Mark Wharton shares WDFM memories and photos

“I found the attached pictures of WDFM from 1971 while going through boxes in the office. I was a student in Electrical Engineering at Penn State from 1967–1971 and Chief Engineer of WDFM from 1970–1971. At that time our faculty manager was Dr. Harold Nelson, the station’s General Manager was another EE student, Paul Heimbach, and the Program Director was Joan Kalejta. Paul and Joanie, as she liked to be called, married after graduation. The photos are of the studio in 304 Sparks Building and the transmitter site near Beaver Stadium where we shared a building with WMAJ AM and FM. Some of the students involved with the station are identified on the photo titles and three aren’t because their names escape me. Perhaps if you post these pictures, someone else will remember.”

— Mark J Wharton, Associate Professor Emeritus, Department of Electrical Engineering, Penn State

Roger Silverberg reminisces

Roger Silverberg, Class of 1974, reminisces:

One of my lasting memories from my 4 year tenure at WDFM was one wee hours air shift when, alone in the studio, I put on one of those go-to sides that were nice to have at the ready for when nature called. About 17 minutes was good enough. In fact it was probably enough time to make the mad dash from the third floor of Sparks Building to dash down the mall to the NCD for a cup of coffee. I did that once and saw that, upon my return, the record was skipping. I promptly cued up another track, and settled in. I know that there are at least a few peeps tuning in at 3:30 in the morning. One of those peeps was the Station Manager, Pat Richards. I had the cans on when Pat appeared from behind, scaring the crap out of me. Apparently he got down to the studio in the time I was gone but laid in wait for me to return. I swear, I don’t think Pat ever slept.

Tim Brown shares WEHR memories

I joined the staff at WEHR as a freshman in 1974. We were just a hole in the wall in Johnston Commons with a wall of just a few hundred vinyl albums. We had two turn tables and a very small, sound mixing board.  I remember Russ, the engineer, maintaining transmitters in several of the East Hall dorms and using the wiring of the building to “broadcast” the station. And it was carried over the PA speakers in the halls of Johnston. 

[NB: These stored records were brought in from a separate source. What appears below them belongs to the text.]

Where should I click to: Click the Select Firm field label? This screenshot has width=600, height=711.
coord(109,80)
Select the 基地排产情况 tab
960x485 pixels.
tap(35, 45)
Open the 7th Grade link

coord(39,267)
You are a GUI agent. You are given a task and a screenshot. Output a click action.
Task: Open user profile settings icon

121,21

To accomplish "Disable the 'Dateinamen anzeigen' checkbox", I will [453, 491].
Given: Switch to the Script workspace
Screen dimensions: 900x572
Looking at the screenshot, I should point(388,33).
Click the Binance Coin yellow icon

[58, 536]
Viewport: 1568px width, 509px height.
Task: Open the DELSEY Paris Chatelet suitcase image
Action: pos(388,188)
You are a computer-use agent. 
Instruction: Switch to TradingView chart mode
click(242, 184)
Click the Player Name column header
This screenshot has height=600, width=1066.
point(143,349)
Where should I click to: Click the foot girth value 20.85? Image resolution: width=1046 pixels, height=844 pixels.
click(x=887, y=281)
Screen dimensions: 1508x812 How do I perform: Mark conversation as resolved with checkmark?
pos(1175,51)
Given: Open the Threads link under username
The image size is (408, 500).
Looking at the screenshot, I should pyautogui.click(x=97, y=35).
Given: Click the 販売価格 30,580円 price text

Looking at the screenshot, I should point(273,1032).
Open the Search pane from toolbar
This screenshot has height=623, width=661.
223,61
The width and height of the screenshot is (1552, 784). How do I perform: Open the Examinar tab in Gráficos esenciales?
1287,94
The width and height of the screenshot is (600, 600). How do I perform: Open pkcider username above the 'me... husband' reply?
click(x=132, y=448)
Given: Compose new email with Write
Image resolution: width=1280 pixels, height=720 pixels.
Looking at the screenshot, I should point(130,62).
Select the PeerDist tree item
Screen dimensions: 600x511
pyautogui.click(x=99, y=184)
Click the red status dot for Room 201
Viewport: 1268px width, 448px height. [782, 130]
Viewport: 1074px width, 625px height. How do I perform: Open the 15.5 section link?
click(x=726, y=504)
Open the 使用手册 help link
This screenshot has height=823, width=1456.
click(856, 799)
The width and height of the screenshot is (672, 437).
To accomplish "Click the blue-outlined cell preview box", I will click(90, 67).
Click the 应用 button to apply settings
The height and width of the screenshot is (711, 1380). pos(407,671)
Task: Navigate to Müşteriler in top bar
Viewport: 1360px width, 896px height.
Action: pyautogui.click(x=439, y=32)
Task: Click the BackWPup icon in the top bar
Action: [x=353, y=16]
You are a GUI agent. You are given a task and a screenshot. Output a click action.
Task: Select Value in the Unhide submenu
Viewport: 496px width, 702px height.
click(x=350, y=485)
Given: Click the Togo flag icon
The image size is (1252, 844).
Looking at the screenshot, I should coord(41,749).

 Carol was the president for at least a portion of my time there. Jim had a really good voice and I hope he went on to do professional broadcasting. Even though we have not stayed in touch, I remember the gang at WEHR very fondly. My thing as a DJ was basic Top 40. For some period, I had the first show of the day about 7am. I loved using Chicago’s Colour My World and America’s Miniature (Tin Man) as the first song of the day with a voice over of the intros: “This is WEHR Radio 1600. Broadcasting live from East Halls on the Penn State campus, and this is . . .” 

Honestly, I don’t if anyone ever heard me as I said that! After having grown up with a speech impediment, I used this opportunity to learn to speak much more clearly. Since then I’ve done a fair amount of public speaking and I believe that being a DJ at WEHR played key role in developing my public speaking skills. 

As a side benefit, being a DJ also helped me impress the girl who would eventually become my wife. I was disappointed to learn that WEHR no longer exists.

See Me, See Me

Steven Weisberg, Class of 1972, shares a photo and a story:

I wish I had, or more accurately, wish my parents had, more space to save my WDFM college era stuff but one of the surviving photos I found from December 1968 shows me in a “See-Me- See-Me” WDFM Exhibitionist Team T-Shirt that we sported on campus. 


I can’t remember the day or time, but sometime in the fall of 1968 after Richard Nixon was elected President and the world was going to hell in a handbag back then, there was a story in the Collegian about a young co-ed encountering a man on campus who exposed himself while proclaiming “See-Me; See-Me”. Of course, it caught more attention with the rock jocks of the station than it did with the girl on campus and we memorialized that main event of the Fall Term with a limited edition T-Shirt. It’s not altogether impossible to think that our relentless recounting and satirical take offs then ricocheted across the Atlantic to the Mother Country and inspired Pete Townshend to write “See Me Feel Me” while creating “Tommy”. One can never quite tell the reach and consequence a 1,000 watt FMer might have on a clear night when radio waves bounce to unexpected heights and distances.

In the picture, I’m behind my best friend Warren Rosen in my home in Northeast Philadelphia. Ironically, though he got SAT scores over 1300 and was admitted to PSU before graduating the 11th grade, Warren was quarantined at the Ogontz Campus because he declared himself a Liberal Arts Major, while I found my way to University Park as a declared Theater Major with SAT’s that barely broke 800. In hindsight, I suppose that artists’ get a break on the I.Q. bell curve since they’re willing to do Theatrical behind the scenes grunt work as educational sweat equity.